I’ve been reading W.E. Pete Peterson’s excellent book Almost Perfect (available to read on line here) and he has some interesting things to say about his attempts to add copy protection to WordPerfect. At the time he was running WordPerfect Corporation and was one of only three shareholders, so his perspective isn’t an academic one:

“It was simply not fair to make the honest, paying customers put up with an inconvenience that had been made necessary by the dishonest ones. In the end, what was good for the legal customers was also good for our bottom line.”

The book has been a most entertaining and educational read. It’s great to read the story of an ethical, decent man who built by success without sacrificing his principles. Particularly heartening from a technologists perspective is that he attributes the companies early success to the quality of their engineering staff and their ability to hang on to smart individuals and focussed teams.

Sadly the book has been out of print for a very long time, but second hand copies are available on Amazon, that’s where I picked up my copy.

May 18

I just followed a link from Ralph Johnson’s blog to a presentation buy Guy Steele called Growing a Language. I’ve seen links to it for years but never taken the time to watch it. I wish I had.

May 13

Everywhere I go, I see the same thing. “The best way to avoid swine flu is to wash your hands after you go to the bathroom.”

So, if this advice were to be believed, the source of swine flu is one’s own genitals. This does not seem likely. I don’t understand why seemingly rational, intelligent people keep stating this again and again as if it made sense.

My penis is not the source of swine flu. If my penis had swine flu, then I’d have swine flu. I cannot catch a disease from myself.

When I say I can’t understand why smart people would relay this same, obviously bad, advice again and again I’m really lying. I can understand it. There’s a whole host of reasons but mostly it is people attempting arithmetic with small numbers and failing.

  1. I should wash my hands after I use the small room
  2. I touch lots of things with my hands and so they are a significant vector of infection

Washing your hands may be able to help reduce your chances of catching certain ailments. Or it might not. But it has nothing to do with making use of the WC.

Sadly this sort of conflation of ideas happens all the time in the programming world. People take some idea that seems reasonable, toss in a dash of something else reasonable, shake and concoct a third thing of ‘limited utility’.

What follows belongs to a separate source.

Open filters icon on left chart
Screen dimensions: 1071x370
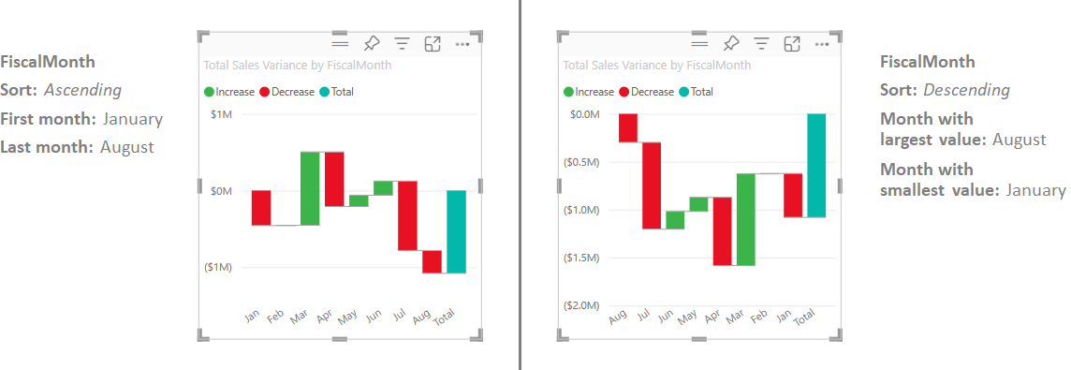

Looking for an example: well, take much of BDD for a start.

BDD = Penile swine flu.

I’m just going to leave that hanging there for a day or so whilst I write up my thoughts properly.

May 13

I’ve just been on godaddy.com looking for domain names for a side project I’m working on. I hadn’t checked in a while, so I popped in roblally.com to see the status of it (please give it to me Irish Rob Lally… you don’t really use it). It still isn’t available but godaddy had some alternative choices for me, apparently Godaddy wants only bad things for me. Here are the choices it suggested

  • DEPRIVELALLYLIVE.COM
  • YOURDEPRIVELALLY.COM
  • DEPRIVELALLYPRO.COM
  • DEPRIVELALLYONLINE.COM
  • BESTDEPRIVELALLY.COM
  • EASYDEPRIVELALLY.COM
  • DEPRIVELALLYSTORE.COM
  • MYPILLAGELALLY.COM
  • PILLAGELALLYLIVE.COM
  • YOURPILLAGELALLY.COM

Why does Godaddy think I need to be pillaged and/or deprived so badly? What do they think I need deprived of? I guess I’ll never know, but if anyone comes near me at tonight’s techmeetup in a godaddy shirt I’m going to punch first and ask questions later.